クマによる被害や市街地での発砲を認める「緊急銃猟」の実施が連日のように報じられる中、大津市内の住宅街でも10月以降、クマとみられる動物を含め、目撃情報が相次いでいる。市内には山が迫った住宅街も少なくなく、市は注意を呼びかけている。(生田ちひろ)
11月11日午前3時10分頃、大津市伊香立北在地町で「クマを見た」と車で通りかかった男性から110番があった。体長約1メートルといい、集落が近いため、大津北署は通学時間帯に警戒態勢を敷いた。
また、市によると、9日午後9時頃に同市雄琴の児童クラブ前で「クマらしき動物を目撃した」との情報が翌10日に寄せられた。小学校や保育園も近く、小学校では同日、事前に作成したマニュアルに沿って、教職員がクマよけ鈴や撃退スプレーを携帯した上で、児童に付き添って下校させるなどした。
この学区では10月から目撃情報が寄せられており、小学校が独自に付き添い方法や情報共有先などをまとめた対応マニュアルを作成。スプレーなども購入していた。大津署員らも登下校時の警戒を強化しており、11日以降もしばらく同様の対応を続けるという。
市が昨年10月から公開している「クマ出没マップ」によると、6月は11件の目撃情報が寄せられた。

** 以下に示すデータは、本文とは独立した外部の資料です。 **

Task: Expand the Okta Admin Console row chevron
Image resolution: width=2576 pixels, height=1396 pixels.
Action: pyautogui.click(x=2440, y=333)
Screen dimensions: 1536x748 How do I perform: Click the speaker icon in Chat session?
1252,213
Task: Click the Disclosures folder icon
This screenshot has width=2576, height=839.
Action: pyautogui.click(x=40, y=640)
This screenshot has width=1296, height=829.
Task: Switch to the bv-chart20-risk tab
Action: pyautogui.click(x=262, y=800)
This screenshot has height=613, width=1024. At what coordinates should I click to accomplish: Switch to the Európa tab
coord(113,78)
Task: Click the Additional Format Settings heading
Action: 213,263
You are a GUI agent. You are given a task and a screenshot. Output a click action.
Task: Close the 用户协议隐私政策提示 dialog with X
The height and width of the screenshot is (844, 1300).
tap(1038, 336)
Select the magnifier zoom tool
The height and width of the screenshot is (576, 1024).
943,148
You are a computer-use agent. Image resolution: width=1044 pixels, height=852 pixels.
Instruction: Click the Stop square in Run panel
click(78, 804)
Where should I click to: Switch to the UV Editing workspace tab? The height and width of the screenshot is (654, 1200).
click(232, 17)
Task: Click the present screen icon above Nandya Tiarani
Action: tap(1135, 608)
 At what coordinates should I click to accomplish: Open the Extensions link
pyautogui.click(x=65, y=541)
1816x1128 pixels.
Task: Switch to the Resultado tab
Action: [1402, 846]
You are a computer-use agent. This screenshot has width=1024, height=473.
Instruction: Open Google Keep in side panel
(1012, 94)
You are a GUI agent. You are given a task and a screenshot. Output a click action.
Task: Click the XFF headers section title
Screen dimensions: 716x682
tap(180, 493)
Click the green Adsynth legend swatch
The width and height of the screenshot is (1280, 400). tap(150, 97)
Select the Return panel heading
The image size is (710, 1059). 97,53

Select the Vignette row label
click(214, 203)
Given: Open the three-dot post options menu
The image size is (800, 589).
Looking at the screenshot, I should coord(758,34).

今年度最多で、草津市境の青山にある小学校近くも含まれていた。7月は4件、8月にはグラウンドの利用者も多い茶臼山公園(秋葉台)などで2件、9月は南比良で1件だったが、10月は6件に増加。若葉台や北大路、比叡平などの住宅街や、JR蓬莱駅から約200メートルの八屋戸からも情報提供があった。11月は11日午後5時現在で伊香立北在地町や雄琴の事例も含めて6件となっている。
過去2年は大津市堅田以北で多かったが、今年度は市南部でも増えている。市は重複する可能性がある情報などは省いており、2020~23年度は10件以下だった。ところが、24年度は52件と大幅に増え、今年度も10月末までに28件(前年同期比16件減)となっている。
県のまとめでは、今年度の県内全域での目撃情報は91件(10月末現在)。重複などの精査をしていない速報値で、内訳は大津市が31件で最も多く、高島市24件、長浜市21件、米原市12件、東近江、栗東、湖南市各1件となっている。
県鳥獣対策室によると、クマは冬眠を控えた秋に餌を求めて行動範囲を広げる。餌があると寄りつくため、「餌になる生ごみやコンポスト、有機肥料などは屋外に置かない」「ハチの巣や収穫予定のない果樹の実は撤去する」といった対策の重要性を指摘。クマが行動する夜間から明け方は外出を避け、目撃したら110番や自治体に通報するよう求めている。大津市農林水産課も「クマ出没マップを参考に、外出する際は気をつけてほしい」としている。